Monday, February 3, 2020

LISTENING TO THE BOOTLACE WORM

By Ben Greenman
from forthcoming collection, as yet untitled

A daring test of endurance, both for musicians and for those who enjoy listening to music, is being staged at the Sycamore Theater, where a week-long production has been mounted of the whole of Blitzstein’s “Worried Eyes.” Performances begin at midnight on Sunday and last through midnight the following Sunday. Three forty-minute intervals each day allow for the necessary consumption of food (coffee and eggs are served in the morning, and sandwiches and beer at other times), and there is a five-hour nightly adjournment during which spectators can run home, shower quickly, and even catch a quick nap if so inclined. This bold experiment has been tried only once before, in the Antipodes, where fully half of the audience stuck it out until the work’s last note, although more than two dozen players were treated for dehydration.

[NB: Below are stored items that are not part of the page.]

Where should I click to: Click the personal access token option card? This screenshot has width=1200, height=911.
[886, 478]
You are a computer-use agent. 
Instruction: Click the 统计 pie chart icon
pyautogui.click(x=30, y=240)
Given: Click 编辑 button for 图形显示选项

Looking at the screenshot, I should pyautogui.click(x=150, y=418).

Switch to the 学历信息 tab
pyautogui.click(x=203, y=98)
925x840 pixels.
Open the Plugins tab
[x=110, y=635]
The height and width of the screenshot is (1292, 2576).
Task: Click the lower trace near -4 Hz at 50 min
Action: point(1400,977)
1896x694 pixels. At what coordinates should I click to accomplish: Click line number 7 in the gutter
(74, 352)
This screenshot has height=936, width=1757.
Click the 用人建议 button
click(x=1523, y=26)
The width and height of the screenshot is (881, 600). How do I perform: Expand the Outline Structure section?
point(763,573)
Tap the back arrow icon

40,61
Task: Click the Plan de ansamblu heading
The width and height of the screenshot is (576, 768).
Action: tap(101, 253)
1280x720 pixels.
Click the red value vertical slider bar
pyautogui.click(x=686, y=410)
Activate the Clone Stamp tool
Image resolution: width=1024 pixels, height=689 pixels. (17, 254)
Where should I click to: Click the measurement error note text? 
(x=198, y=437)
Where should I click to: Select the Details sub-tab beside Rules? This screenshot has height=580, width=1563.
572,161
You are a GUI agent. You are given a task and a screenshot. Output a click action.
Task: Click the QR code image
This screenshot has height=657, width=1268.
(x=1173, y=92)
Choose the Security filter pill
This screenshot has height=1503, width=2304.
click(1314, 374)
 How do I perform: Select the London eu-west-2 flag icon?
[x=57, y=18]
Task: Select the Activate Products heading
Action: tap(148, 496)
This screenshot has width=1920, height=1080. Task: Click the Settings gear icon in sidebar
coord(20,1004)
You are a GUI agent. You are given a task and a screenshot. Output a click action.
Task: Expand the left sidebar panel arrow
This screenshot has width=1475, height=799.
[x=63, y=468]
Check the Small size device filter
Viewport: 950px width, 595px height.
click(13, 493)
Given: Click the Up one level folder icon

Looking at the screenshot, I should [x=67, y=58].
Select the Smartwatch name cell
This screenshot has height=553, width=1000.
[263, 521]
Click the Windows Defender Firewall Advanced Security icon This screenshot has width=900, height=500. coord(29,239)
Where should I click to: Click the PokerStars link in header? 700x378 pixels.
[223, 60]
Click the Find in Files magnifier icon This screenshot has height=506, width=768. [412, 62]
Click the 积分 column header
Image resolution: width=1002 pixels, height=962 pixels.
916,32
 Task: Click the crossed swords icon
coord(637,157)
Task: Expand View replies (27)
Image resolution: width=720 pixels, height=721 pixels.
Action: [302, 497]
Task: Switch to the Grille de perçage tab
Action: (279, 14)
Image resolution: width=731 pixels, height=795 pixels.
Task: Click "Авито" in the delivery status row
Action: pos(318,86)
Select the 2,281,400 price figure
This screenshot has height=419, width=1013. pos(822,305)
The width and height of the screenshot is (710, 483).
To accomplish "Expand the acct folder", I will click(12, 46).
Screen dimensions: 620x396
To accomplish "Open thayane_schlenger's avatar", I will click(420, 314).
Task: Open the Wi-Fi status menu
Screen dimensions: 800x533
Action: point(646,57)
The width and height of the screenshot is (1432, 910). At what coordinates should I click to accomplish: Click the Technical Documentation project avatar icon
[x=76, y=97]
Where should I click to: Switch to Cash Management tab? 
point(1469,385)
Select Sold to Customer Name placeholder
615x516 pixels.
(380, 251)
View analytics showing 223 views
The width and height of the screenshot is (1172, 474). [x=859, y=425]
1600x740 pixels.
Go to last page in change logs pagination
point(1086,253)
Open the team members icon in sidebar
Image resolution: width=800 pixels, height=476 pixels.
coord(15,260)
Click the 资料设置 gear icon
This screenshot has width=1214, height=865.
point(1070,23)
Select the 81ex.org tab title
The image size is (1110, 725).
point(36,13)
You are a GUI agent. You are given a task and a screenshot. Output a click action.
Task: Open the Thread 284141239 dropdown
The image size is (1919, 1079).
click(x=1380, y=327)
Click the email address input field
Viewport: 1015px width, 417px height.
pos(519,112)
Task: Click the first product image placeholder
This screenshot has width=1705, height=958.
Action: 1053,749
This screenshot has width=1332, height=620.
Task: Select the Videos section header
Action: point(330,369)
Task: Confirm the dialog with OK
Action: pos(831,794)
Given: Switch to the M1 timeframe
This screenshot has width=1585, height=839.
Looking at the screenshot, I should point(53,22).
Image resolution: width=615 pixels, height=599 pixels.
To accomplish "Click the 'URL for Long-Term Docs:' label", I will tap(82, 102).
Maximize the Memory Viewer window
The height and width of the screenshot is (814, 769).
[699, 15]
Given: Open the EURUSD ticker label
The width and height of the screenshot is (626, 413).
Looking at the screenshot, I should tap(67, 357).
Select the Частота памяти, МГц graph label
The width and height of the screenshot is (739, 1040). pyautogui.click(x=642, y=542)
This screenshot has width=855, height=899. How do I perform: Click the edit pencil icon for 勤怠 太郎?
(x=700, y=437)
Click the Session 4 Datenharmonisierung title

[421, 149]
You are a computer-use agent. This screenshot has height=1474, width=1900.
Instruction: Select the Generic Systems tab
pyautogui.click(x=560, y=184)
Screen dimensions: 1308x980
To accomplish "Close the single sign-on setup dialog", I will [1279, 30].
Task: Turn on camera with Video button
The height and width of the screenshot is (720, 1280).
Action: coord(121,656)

Blitzstein himself will be in attendance for the first day and the last, though he is required to be in Berlin mid-week to receive an award for “Private Planes,” his second-most-celebrated work and in nearly every respect the diametric opposite of “Worried Eyes”: melodic where the other is atonal, written for a small ensemble where the other is written for a chamber orchestra, one minute long rather than more than seven thousand minutes long. “They are both my babies,” Blitzstein said in a statement yesterday, “though one baby is a ladybug and the other is a bootlace worm.”